### Exercise input:
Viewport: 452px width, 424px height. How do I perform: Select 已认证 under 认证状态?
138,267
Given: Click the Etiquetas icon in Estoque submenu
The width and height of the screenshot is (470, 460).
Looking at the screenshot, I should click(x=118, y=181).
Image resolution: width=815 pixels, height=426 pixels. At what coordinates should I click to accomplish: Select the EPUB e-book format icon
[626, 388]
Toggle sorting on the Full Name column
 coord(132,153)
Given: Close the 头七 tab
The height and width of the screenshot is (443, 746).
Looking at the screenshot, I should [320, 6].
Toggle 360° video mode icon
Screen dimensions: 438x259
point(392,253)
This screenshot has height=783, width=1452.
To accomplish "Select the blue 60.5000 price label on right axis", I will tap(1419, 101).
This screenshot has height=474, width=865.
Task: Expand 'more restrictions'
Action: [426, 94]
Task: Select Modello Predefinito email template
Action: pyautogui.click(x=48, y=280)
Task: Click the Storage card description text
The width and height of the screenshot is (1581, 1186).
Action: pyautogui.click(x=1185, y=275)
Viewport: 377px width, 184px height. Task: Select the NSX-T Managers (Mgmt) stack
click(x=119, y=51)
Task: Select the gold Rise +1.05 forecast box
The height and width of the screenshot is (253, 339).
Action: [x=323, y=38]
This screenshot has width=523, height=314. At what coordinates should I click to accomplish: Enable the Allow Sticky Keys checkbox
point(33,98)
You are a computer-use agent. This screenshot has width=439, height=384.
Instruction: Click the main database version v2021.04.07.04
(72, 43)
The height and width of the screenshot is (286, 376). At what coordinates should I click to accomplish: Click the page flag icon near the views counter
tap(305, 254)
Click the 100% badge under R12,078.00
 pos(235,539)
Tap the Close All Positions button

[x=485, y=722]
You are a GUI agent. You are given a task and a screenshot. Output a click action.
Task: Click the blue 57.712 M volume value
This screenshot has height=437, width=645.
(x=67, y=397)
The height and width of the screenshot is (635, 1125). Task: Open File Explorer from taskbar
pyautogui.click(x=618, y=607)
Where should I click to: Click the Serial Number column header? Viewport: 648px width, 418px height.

### Your goal:
Rewrite the records above so that every "Viewport" becomes "Display area", with nothing else changed.

### Solution for this task:
Display area: 452px width, 424px height. How do I perform: Select 已认证 under 认证状态?
138,267
Given: Click the Etiquetas icon in Estoque submenu
The width and height of the screenshot is (470, 460).
Looking at the screenshot, I should click(x=118, y=181).
Image resolution: width=815 pixels, height=426 pixels. At what coordinates should I click to accomplish: Select the EPUB e-book format icon
[626, 388]
Toggle sorting on the Full Name column
 coord(132,153)
Given: Close the 头七 tab
The height and width of the screenshot is (443, 746).
Looking at the screenshot, I should [320, 6].
Toggle 360° video mode icon
Screen dimensions: 438x259
point(392,253)
This screenshot has height=783, width=1452.
To accomplish "Select the blue 60.5000 price label on right axis", I will tap(1419, 101).
This screenshot has height=474, width=865.
Task: Expand 'more restrictions'
Action: [426, 94]
Task: Select Modello Predefinito email template
Action: pyautogui.click(x=48, y=280)
Task: Click the Storage card description text
The width and height of the screenshot is (1581, 1186).
Action: pyautogui.click(x=1185, y=275)
Display area: 377px width, 184px height. Task: Select the NSX-T Managers (Mgmt) stack
click(x=119, y=51)
Task: Select the gold Rise +1.05 forecast box
The height and width of the screenshot is (253, 339).
Action: [x=323, y=38]
This screenshot has width=523, height=314. At what coordinates should I click to accomplish: Enable the Allow Sticky Keys checkbox
point(33,98)
You are a computer-use agent. This screenshot has width=439, height=384.
Instruction: Click the main database version v2021.04.07.04
(72, 43)
The height and width of the screenshot is (286, 376). At what coordinates should I click to accomplish: Click the page flag icon near the views counter
tap(305, 254)
Click the 100% badge under R12,078.00
 pos(235,539)
Tap the Close All Positions button

[x=485, y=722]
You are a GUI agent. You are given a task and a screenshot. Output a click action.
Task: Click the blue 57.712 M volume value
This screenshot has height=437, width=645.
(x=67, y=397)
The height and width of the screenshot is (635, 1125). Task: Open File Explorer from taskbar
pyautogui.click(x=618, y=607)
Where should I click to: Click the Serial Number column header? Display area: 648px width, 418px height.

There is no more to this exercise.